--- The request ---
Copy every line of the data below word for word, changing nothing.

— START —

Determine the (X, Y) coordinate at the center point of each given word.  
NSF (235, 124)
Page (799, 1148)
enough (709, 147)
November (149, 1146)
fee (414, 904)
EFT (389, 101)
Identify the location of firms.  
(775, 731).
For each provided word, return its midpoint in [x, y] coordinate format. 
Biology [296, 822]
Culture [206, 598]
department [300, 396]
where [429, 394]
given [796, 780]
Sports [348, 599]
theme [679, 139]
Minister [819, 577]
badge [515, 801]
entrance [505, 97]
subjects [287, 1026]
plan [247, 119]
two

— END —

--- Exercise solution ---
Determine the (X, Y) coordinate at the center point of each given word.  
NSF (235, 124)
Page (799, 1148)
enough (709, 147)
November (149, 1146)
fee (414, 904)
EFT (389, 101)
Identify the location of firms.  
(775, 731).
For each provided word, return its midpoint in [x, y] coordinate format. 
Biology [296, 822]
Culture [206, 598]
department [300, 396]
where [429, 394]
given [796, 780]
Sports [348, 599]
theme [679, 139]
Minister [819, 577]
badge [515, 801]
entrance [505, 97]
subjects [287, 1026]
plan [247, 119]
two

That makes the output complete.